Behandlung und Therapie

Ob und wie eine Behandlung begonnen wird, hängt immer auch vom Leidensdruck des Betroffenen ab. Es gibt Menschen, die mit ADHS die meiste Zeit gut leben können. Wenn ein Patient einen Arzt aufsucht, ist der Leidensdruck allerdings meist schon so groß, dass weitere Schritte nötig sind. Heike-Helena Elspaß, Fachärztin für Psychiatrie, bestätigt: "Dieses Nicht-Fokussieren-Können, die Stimmungen, das sind Dinge, die den Menschen einengen, quälen und zwar auf allen Ebenen. Auf privater Ebene, auf der Ebene der Kognition, auch auf der Ebene der ganzen Motorik.”

ADHS
Medikamente gegen ADHS Quelle: dpa

Bei der Therapie ist es wichtig, dass ein multimodales Konzept angewendet wird, also eine Behandlung auf mehreren Ebenen. Das heißt, eine reine Psychotherapie reicht oft nicht aus, ebenso wenig wie eine ausschließliche Medikamenteneinnahme. Der Facharzt muss sehr genau abwägen, wie von Fall zu Fall vorgegangen wird. Das bestätigt auch Heike-Helena Elspaß: "Wichtig ist, dass man nicht nur Medikamente geben darf.
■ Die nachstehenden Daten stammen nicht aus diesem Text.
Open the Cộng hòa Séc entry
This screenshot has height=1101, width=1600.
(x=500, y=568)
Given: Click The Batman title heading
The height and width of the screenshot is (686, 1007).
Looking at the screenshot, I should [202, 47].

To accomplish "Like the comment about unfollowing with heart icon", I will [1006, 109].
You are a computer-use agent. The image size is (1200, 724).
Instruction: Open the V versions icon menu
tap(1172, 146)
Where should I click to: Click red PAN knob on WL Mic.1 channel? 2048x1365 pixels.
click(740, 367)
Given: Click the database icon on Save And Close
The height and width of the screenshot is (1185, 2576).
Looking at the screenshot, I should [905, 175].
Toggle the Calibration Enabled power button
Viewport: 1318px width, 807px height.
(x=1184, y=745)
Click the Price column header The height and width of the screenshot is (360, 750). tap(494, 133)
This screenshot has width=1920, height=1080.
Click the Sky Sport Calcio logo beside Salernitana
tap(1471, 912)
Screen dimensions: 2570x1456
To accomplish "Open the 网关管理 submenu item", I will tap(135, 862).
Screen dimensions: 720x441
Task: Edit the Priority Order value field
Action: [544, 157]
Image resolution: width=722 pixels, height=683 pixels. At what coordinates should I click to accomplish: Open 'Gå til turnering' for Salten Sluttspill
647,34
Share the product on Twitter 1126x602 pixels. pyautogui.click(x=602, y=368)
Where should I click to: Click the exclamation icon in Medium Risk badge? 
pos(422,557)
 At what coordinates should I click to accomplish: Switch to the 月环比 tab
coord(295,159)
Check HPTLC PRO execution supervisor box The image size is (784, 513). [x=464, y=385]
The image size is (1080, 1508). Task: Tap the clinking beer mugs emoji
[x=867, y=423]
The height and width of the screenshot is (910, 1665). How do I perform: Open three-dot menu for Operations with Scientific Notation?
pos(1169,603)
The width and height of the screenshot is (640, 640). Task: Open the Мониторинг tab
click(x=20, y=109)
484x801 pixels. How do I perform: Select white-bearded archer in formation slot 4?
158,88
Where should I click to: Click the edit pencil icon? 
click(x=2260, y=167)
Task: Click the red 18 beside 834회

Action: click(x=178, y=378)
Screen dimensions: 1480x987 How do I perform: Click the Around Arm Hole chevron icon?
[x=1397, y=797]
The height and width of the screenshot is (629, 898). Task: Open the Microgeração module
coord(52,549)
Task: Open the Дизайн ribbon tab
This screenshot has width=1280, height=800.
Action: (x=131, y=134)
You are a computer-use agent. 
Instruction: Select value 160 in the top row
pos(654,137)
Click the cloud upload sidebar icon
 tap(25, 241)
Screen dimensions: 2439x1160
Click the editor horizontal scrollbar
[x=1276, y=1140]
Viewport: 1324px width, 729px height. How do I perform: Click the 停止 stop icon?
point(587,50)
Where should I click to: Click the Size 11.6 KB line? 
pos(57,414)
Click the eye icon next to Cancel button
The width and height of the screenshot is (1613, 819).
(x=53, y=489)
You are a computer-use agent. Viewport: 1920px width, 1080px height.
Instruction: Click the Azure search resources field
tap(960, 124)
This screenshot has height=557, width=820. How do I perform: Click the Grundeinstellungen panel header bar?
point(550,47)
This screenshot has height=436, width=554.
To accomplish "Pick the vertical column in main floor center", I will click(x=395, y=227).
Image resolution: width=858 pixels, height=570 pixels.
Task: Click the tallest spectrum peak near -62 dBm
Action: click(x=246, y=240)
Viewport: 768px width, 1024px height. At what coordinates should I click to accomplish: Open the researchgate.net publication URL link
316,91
Sie müssen sich vorstellen, der Mensch hat viele, viele Jahre mit solchen dysfunktionalen Verhaltensmustern gelebt, das heißt also, sie nehmen das Medikament, dadurch werden sie schon deutlich stabiler. Aber sie müssen auch lernen, sich anders zu verhalten, anders zu fühlen. Sie müssen lernen, dass sie sich plötzlich vertrauen können. Und dazu gehört auch eine psychotherapeutische Behandlung.“

Psychotherapeutische Begleitung

Die psychotherapeutische Begleitung hilft dem Patienten seine Probleme zu strukturieren und Verhaltensmuster zu ändern. Ist das ADHS ausgeprägt, kann auch zusätzlich medikamentös behandelt werden – viele Betroffene werden erst durch die Medikamente empfänglich für die Psychotherapie. Bei Erwachsenen wird häufig mit Methylphenidat behandelt, das dem Betäubungsmittelgesetz unterliegt und verordnet werden muss. Die Botenstoffe Noradrenalin und Dopamin werden im Gehirn reguliert. Seit 2013 ist auch der Noradrenalin-Wiederaufnahmehemmer Atomexetin für Erwachsene in Deutschland zugelassen.

Die Dosierung muss der Psychiater in jedem Fall genau abwägen und regelmäßig überprüfen. Es gibt Menschen, die die Medikamente nur nach Bedarf einnehmen müssen, andere sind auf eine regelmäßige, langfristige Einnahme angewiesen. Die Medikamente wirken prinzipiell leistungssteigernd, der mögliche Missbrauch sorgt immer wieder für Gesprächsstoff. Die Medikamente bergen prinzipiell auch die Gefahr einer Abhängigkeit – auch deshalb ist die dauerhafte Begleitung durch einen Facharzt unbedingt notwendig. Auch über sonstige mögliche Nebenwirkungen wie zum Beispiel verminderter Appetit, Schwitzen oder Kopfschmerzen muss aufgeklärt werden.